Ce qu’a ressenti (a juste titre) Trappier c’est que Dassault survivrait pas sans avoir un avion a eux tout seul. Ça a été exactement la même pour le Rafale / Typhoon avec la sauvegarde de scenma dans la boucle a l’époque, qui ont été les facteurs décisionnels principaux avec comme excuse mise en avant un écart multirôle/supériorité aérienne, dont les modifications ultérieures du Typhoon montrent a quel point c’est l’incapacité a trouver un point de convergence qui a cause le split.
Le Typhoon montre également que l’avance de Dassault est pas significative, et les écarts de cahiers de charges ne sont pas bloquant, si tant est que Dassault accepte de faire des compromis, ce qu’ils ont bien sabordé après avoir utilisé le consortium pour la partie dev.

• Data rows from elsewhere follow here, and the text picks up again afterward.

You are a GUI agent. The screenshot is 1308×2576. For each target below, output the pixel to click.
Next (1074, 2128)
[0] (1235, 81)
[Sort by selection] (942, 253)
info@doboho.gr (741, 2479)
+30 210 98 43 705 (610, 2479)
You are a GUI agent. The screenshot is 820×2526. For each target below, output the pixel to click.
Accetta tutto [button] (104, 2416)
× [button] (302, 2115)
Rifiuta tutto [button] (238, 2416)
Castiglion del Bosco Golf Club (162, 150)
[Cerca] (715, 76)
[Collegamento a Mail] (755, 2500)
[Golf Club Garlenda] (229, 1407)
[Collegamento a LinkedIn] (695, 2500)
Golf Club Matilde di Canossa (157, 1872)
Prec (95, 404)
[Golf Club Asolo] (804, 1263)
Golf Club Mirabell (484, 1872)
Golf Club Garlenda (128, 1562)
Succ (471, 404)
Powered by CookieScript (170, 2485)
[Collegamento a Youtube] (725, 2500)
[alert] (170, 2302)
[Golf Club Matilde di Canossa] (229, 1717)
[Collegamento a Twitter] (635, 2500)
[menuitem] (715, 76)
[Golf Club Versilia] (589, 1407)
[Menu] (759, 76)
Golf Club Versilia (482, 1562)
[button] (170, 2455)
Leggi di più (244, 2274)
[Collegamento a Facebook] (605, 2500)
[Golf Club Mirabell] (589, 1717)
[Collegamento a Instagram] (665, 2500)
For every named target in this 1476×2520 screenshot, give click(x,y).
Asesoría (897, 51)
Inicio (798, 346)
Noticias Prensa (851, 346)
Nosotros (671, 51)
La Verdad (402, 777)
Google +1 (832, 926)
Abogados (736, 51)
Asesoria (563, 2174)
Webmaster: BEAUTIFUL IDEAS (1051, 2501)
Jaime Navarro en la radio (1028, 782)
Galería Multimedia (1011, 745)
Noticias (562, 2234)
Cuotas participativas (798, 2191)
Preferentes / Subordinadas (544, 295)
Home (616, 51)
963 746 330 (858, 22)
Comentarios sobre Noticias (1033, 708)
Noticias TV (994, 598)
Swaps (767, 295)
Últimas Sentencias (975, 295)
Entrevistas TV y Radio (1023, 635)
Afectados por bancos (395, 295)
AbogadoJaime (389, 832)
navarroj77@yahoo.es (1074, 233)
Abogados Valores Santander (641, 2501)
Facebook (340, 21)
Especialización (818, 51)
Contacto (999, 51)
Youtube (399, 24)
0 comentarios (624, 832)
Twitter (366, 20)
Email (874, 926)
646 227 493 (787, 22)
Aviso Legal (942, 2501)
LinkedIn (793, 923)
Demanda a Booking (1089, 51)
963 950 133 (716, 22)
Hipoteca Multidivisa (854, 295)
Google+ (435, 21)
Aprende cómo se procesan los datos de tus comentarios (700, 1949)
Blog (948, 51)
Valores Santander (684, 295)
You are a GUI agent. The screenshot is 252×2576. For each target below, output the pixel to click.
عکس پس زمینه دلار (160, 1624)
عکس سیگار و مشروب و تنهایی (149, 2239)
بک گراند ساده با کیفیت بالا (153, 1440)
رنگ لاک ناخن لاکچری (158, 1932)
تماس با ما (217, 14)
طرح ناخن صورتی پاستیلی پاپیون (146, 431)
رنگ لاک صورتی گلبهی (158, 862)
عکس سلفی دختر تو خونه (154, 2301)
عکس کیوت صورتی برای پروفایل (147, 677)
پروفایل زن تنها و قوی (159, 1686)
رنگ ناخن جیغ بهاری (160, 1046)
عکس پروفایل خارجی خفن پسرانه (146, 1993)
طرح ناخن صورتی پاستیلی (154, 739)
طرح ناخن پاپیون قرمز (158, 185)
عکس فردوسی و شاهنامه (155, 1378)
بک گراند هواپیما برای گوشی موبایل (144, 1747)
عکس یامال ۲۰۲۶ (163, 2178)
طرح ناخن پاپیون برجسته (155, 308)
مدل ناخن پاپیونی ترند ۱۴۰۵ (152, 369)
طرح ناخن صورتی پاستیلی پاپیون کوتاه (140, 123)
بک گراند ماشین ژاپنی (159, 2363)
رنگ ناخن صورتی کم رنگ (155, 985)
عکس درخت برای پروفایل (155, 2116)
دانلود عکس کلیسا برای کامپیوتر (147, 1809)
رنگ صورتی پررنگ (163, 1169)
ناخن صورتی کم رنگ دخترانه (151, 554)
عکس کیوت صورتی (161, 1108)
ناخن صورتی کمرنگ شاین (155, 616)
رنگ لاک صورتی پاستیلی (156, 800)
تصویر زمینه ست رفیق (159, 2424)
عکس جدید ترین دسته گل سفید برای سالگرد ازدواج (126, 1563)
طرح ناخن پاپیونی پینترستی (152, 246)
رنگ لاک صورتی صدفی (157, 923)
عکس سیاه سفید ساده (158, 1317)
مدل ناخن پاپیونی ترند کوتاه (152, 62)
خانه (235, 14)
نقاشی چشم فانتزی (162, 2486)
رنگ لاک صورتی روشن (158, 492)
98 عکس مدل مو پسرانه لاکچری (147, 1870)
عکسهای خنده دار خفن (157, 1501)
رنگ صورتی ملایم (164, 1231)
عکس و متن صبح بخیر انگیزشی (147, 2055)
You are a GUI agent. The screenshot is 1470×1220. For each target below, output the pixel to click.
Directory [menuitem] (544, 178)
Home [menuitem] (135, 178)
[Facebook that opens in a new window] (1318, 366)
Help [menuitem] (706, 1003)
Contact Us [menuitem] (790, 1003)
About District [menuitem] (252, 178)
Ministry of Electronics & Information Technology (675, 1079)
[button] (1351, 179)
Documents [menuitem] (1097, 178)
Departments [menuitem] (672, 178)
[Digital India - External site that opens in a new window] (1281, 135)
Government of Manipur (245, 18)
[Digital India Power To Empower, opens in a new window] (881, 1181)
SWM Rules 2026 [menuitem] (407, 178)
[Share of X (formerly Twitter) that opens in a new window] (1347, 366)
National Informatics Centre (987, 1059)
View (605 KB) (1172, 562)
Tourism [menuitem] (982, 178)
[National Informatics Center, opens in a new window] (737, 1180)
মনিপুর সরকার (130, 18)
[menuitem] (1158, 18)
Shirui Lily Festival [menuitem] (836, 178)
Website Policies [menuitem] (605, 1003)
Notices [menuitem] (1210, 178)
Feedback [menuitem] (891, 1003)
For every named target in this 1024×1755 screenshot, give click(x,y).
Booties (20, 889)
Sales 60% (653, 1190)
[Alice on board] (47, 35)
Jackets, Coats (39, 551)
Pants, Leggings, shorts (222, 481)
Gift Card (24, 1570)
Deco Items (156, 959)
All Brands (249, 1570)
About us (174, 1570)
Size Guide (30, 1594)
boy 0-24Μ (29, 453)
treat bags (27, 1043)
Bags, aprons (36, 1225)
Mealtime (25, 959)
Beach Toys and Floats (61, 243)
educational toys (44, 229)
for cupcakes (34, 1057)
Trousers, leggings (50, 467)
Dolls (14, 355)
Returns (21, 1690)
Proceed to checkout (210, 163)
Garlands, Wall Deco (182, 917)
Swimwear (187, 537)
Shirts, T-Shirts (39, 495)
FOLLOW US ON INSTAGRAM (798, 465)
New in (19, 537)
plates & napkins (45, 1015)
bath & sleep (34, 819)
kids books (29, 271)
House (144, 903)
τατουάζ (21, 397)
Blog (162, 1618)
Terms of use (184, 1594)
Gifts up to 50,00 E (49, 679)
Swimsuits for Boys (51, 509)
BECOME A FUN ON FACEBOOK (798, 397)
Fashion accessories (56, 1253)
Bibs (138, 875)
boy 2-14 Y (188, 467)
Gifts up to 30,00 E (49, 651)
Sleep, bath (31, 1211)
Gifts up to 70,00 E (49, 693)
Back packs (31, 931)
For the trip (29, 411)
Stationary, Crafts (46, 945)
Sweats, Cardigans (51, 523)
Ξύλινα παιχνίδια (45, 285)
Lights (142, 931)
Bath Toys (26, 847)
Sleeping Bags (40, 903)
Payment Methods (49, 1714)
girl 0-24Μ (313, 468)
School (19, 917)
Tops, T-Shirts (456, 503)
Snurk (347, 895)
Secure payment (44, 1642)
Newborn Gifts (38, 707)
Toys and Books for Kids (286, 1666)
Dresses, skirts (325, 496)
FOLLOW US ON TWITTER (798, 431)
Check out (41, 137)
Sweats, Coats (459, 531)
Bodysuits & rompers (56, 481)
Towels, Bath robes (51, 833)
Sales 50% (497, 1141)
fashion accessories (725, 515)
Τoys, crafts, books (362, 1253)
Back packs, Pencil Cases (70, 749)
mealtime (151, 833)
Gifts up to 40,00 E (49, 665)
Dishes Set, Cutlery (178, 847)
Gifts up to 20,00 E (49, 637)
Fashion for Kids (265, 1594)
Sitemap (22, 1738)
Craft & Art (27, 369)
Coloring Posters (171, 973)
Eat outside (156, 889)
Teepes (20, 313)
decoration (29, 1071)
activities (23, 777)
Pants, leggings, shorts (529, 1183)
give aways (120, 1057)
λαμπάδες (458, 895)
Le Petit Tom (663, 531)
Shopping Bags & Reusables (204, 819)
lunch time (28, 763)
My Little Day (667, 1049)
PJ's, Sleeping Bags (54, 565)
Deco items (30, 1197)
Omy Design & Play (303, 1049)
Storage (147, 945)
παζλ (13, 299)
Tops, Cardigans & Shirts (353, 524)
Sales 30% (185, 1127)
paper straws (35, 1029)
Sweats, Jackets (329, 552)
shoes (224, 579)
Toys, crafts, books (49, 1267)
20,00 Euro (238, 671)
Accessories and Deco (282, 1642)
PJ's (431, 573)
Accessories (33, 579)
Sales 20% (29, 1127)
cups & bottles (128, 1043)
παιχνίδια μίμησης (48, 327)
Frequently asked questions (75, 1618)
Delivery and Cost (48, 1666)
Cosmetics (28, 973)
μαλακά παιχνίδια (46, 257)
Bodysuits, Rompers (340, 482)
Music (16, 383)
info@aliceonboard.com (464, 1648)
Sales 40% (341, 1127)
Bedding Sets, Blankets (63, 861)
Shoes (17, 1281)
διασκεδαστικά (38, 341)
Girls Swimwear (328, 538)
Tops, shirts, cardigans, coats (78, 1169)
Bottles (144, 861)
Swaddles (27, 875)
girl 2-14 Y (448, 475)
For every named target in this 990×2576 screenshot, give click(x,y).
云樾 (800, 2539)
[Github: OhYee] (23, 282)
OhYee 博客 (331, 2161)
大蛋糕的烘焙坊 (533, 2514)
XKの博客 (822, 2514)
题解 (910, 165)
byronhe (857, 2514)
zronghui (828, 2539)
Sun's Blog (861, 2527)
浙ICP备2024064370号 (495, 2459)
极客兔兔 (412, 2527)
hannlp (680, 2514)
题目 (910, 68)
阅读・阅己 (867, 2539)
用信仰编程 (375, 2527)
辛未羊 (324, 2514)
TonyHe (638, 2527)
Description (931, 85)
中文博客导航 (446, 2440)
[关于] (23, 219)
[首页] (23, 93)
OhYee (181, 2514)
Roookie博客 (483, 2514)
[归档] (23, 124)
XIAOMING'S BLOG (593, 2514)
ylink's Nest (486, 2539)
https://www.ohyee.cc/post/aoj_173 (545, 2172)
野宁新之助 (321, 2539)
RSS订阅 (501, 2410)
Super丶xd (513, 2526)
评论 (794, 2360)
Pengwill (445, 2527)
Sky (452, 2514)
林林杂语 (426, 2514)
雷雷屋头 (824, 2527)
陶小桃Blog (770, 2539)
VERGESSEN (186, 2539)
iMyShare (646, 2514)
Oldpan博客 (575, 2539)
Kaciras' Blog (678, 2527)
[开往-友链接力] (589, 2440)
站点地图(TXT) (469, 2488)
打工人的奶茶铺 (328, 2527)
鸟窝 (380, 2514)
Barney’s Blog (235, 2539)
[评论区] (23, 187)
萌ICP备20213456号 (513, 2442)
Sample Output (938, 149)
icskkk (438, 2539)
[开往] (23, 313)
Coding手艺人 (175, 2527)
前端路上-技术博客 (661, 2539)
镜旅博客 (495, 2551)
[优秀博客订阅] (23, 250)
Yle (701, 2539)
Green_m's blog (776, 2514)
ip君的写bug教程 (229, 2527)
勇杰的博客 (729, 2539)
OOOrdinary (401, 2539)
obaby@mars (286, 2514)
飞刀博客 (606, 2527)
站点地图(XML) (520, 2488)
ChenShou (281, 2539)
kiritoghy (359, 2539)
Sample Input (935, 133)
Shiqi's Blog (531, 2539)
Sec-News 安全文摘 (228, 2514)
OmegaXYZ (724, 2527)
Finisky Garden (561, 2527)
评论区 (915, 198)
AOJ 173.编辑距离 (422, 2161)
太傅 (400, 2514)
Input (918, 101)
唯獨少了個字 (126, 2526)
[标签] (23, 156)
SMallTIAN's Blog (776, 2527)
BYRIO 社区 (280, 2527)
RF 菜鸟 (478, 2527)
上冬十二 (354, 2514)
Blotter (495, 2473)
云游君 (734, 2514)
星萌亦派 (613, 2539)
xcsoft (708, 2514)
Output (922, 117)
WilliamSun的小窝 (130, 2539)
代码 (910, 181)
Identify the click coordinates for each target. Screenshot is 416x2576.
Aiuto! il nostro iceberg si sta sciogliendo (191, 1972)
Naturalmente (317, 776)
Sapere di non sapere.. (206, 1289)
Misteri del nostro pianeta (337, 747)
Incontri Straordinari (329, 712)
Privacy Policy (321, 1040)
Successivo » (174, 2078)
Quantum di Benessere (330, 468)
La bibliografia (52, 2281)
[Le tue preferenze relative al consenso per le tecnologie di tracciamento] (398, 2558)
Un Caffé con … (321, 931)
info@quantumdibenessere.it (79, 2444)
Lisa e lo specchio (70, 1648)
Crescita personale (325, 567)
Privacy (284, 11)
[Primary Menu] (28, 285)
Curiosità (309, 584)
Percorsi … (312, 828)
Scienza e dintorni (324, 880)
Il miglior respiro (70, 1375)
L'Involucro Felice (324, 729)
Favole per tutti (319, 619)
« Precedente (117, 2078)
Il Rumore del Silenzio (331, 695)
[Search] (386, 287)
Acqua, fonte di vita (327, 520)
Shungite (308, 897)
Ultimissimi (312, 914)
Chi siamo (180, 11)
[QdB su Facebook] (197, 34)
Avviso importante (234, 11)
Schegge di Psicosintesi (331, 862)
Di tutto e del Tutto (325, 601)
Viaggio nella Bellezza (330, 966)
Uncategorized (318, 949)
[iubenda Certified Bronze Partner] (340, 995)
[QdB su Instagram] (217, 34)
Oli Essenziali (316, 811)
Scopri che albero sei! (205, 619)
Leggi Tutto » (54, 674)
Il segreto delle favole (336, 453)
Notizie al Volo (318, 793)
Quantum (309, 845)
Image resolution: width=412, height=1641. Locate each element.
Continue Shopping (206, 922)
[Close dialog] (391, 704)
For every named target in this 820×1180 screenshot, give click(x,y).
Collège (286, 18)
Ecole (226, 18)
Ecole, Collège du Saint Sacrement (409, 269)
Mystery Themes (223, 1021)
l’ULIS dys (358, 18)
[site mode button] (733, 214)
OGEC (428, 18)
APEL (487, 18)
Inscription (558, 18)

Un point de vue moins franco-centré ici: https://euro-sd.com/2026/02/articles/exclusive/48822/goodbye-scaf-is-this-the-end-of-the-road-for-the-franco-german-spanish-fighter-dream/
L’image apple est assez bonne, dans le sens ou sur toute la phase initiale ils n’ont rien inventé. Les smartphones moderne existaient déjà (Trium, samsung entre autre), l’os est un BSD, Google voice marchait avant et mieux que siri…ils sont grand maitre du timing, communication, positionnement sur le marché et de l’intégration en jardin privé. Rien de vraiment orienté produit. L’histoire est encore plus cinglante si on regarde la façon dont les mac ont été conçus a base de pompage complet entre autre au PARC. L’écart entre la réalité et le discours corporate est le même sur Dassault.